There is another kind of ‘hole’ in the oceans. When large limestone sinkholes in Mexico collapse on land and fill with water, we call them cenotes. But sometimes a cenote is found offshore and gains the name, “Blue Hole”. The second-deepest known Blue Hole is off the east coast of Mexico at  274 meters deep.


MEDICINE

It is notoriously difficult to control infections by the malarial parasite, Plasmodium falciparum, which is spread by bites from the Anopheles mosquito. There is a new vaccine for preventing malaria but it is only 63% effective and the effectiveness wanes to only 3% after five years. With climate change, larger populations of Anopheles mosquitoes are in the U.S. but they are not themselves infected with Plasmodium falciparum. That could change at any minute if a person, who contracted malaria elsewhere in the world, was bit by an Anopheles mosquito here in the U.S. Such an infection would spread in the mosquito population and then to humans. The easiest way to eradicate malaria may be to cure mosquitoes of the parasite! Biologists have found a ‘gene drive’ method for ‘vaccinating’ entire populations of Anopheles mosquitoes. A modification to a mosquito’s genome prevents infection by Plasmodium falciparum and that protection is passed on to its offspring. In time, every mosquito in a population will carry the anti-parasite gene. It’s not quite ready for prime time, but it is promising.


Fun Nerdy Videos

Mosquito repellant – Cup o’ Joe – Joe Schwarcz – 3 mins
Tired Light Hypothesis – Dr. Becky – Becky Smithurst – 15 mins
Artificial Intelligence & proton structure – PBS Space Time – Matt O’Dowd – 17 mins
Transition to EVs – Science without the gobbledygook – Sabine Hossenfelder – 24 min
Entropy – Veritaseum – Derek Muller – 26 mins


From about 26 centuries ago: “You shall open wide your hand to your brother, to the needy, and to the poor,”
Dave Almandsmith, Bay Area Skeptics


“It would not be much of a universe if it wasn’t home to the people you love.”
– Stephen Hawking (1942 – 2018) English theoretical physicist

1 thought on “What to Believe with the SciSchmooze”
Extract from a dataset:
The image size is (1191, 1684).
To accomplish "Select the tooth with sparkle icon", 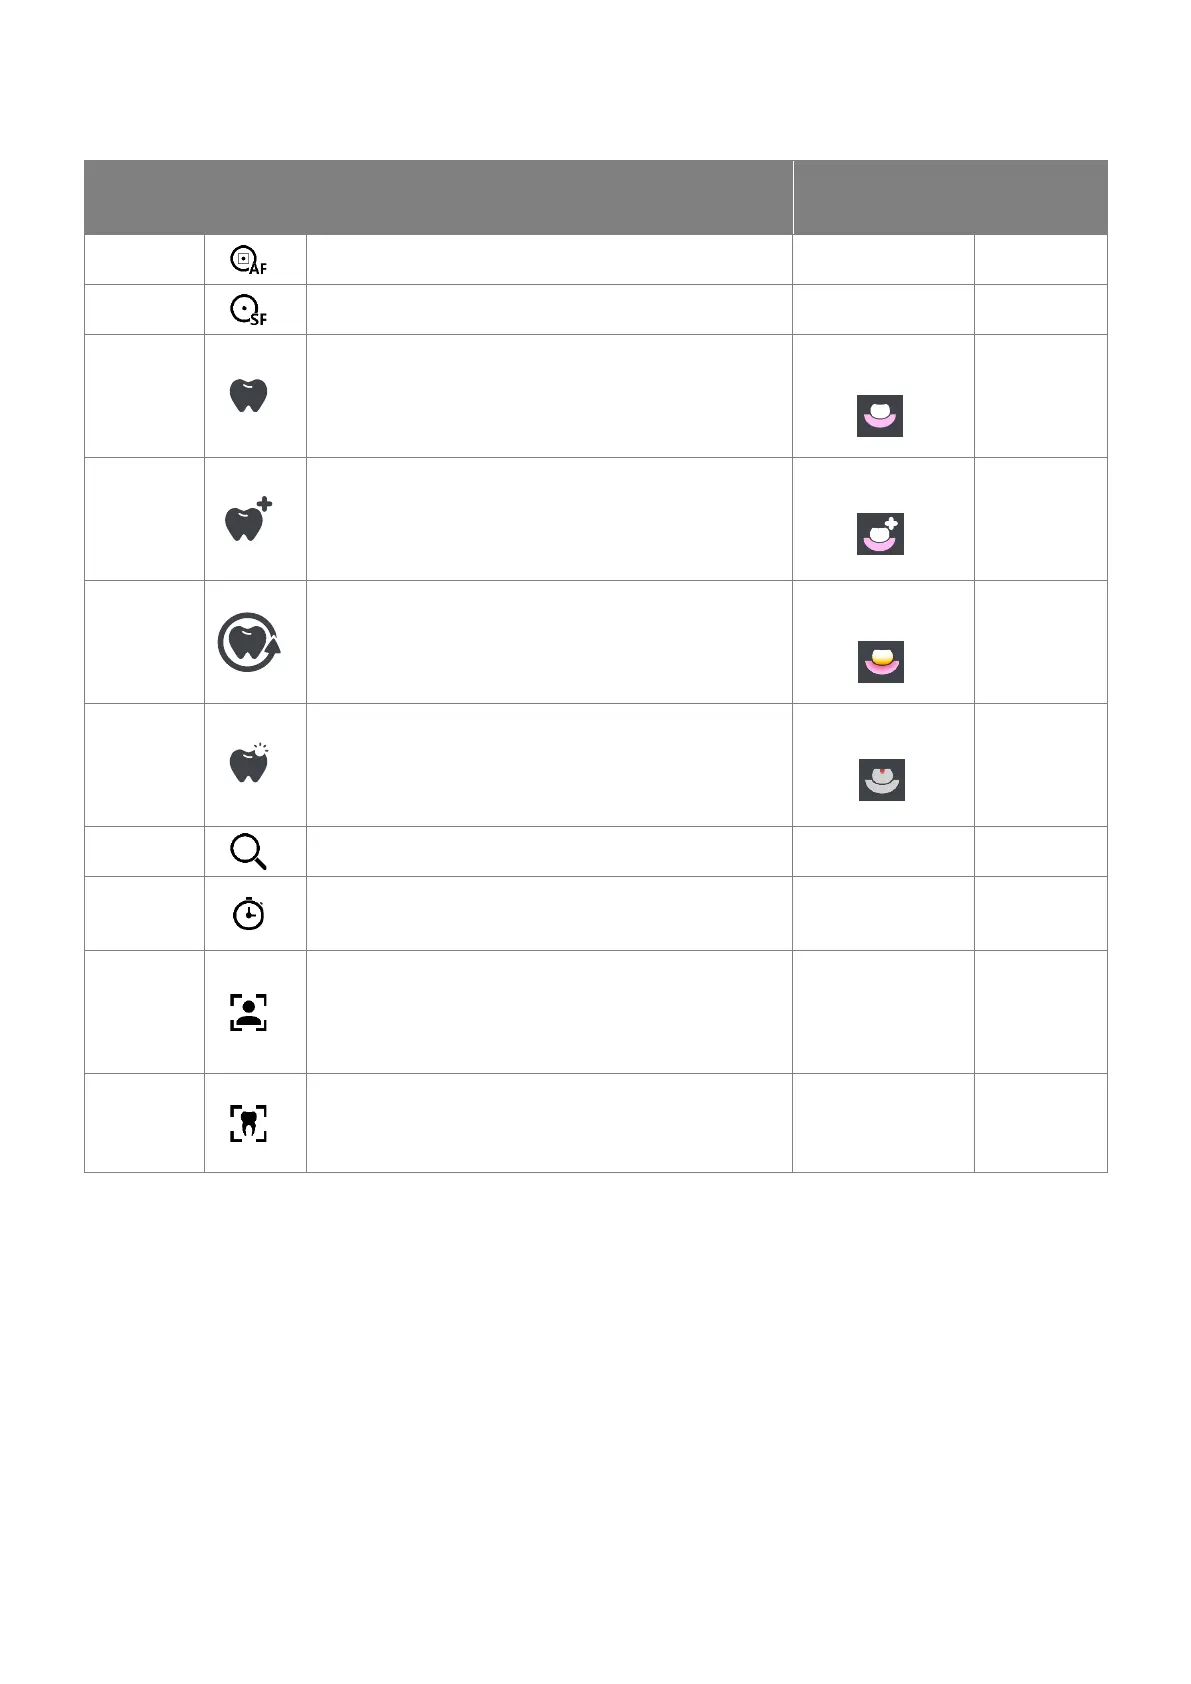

  1. Geology: There is another little-known phenomenon which is the opposite of a “gravity hole”. It is a “gravity plateau” where the pull of earth’s gravity is stronger than the surrounding area. This occurs when I step on a doctor’s scale in any medical facility and has been documented in numerous medical records as amounting to as much as 20 pounds heavier than the gravitational pull of areas surrounding the platform of the scale, or of other scales, say, at home.